Launch: 'Vanishing Ireland: Further Chronicles of a Disappearing World' was launched in Dublin City on October 14th 2009 and swiftly became the talk of the country with major feature articles in all the main Irish newspapers and magazines. Nationwide subsequently filmed an interview between Turtle and the book's cover star Baby Rudden.

Print Run: All 15,000 copies of the first print were sold by January 2010. It was the top-selling Picture Book and the 5th biggest-selling hardback - in Ireland over Christmas 2009. A second print run hit the shops in April 2010 and the book continues to be a front-of-bookshop bestseller in 2011. The book also graces the front cover of the Muriel Bolger's book, 'Dublin: City of Literature', published in May 2011.

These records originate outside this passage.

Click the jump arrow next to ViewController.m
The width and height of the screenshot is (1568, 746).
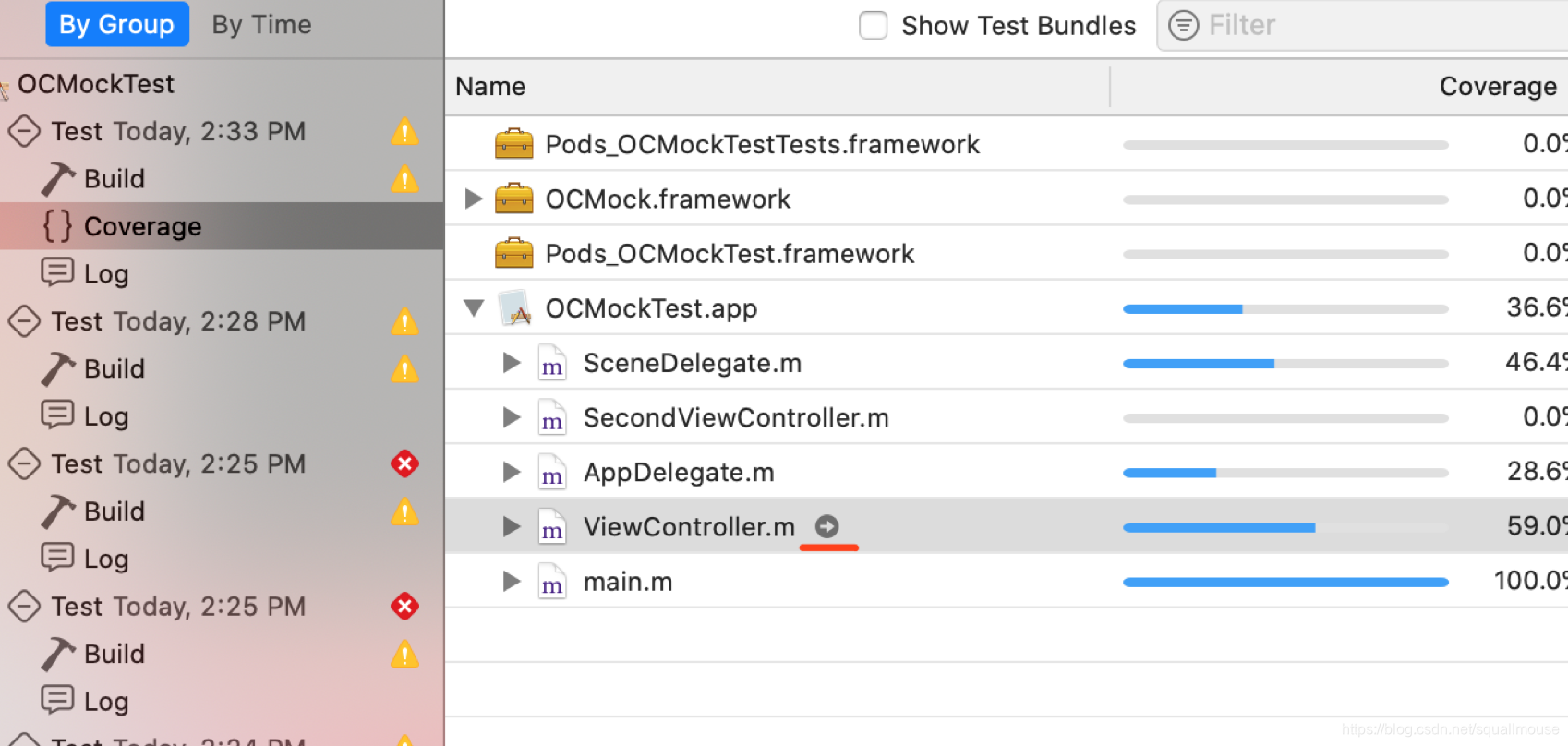click(x=826, y=526)
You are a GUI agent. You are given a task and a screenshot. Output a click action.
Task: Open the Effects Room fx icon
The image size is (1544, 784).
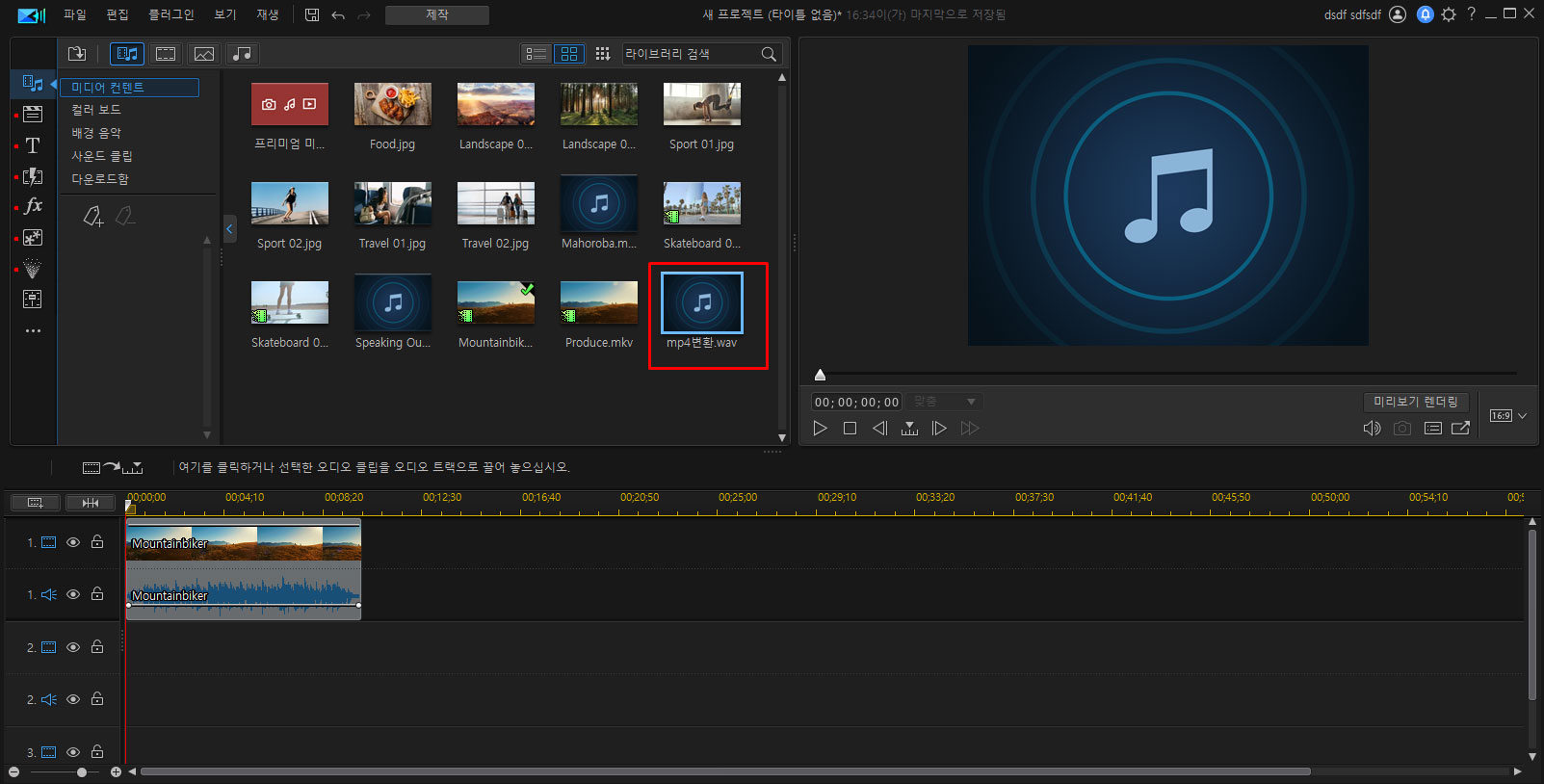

Read the introduction to Volume 2 here.


In 2008, Fennell and Bunbury again toured Ireland, visiting some 700 traditional pubs to produce what many consider to be the second volume of the ‘Vanishing Ireland’ series, namely The Irish Pub’. Published in October 2008, it immediately caught the attention of both media and book-buyers across the British Isles, Australia and the USA, including features in The Guardian, The Australian and on BBC World News.


Nominations: Eason's Irish Published Book of the Year 2007; Best Production (CLE Book Industry Awards 2007); Best Publicity Campaign (CLE, 2007); Best Cover Design (CLE, 2007).

The first volume of 'Vanishing Ireland' (Hodder Headline, 2006) received extremely positive reviews from the Irish media from the moment it was launched. It features interviews with sixty senior citizens from across Ireland and over 150 hypnotic portrait photographs by James Fennell. The result is an invaluable, humorous and often poignant chronicle of a rapidly disappearing world.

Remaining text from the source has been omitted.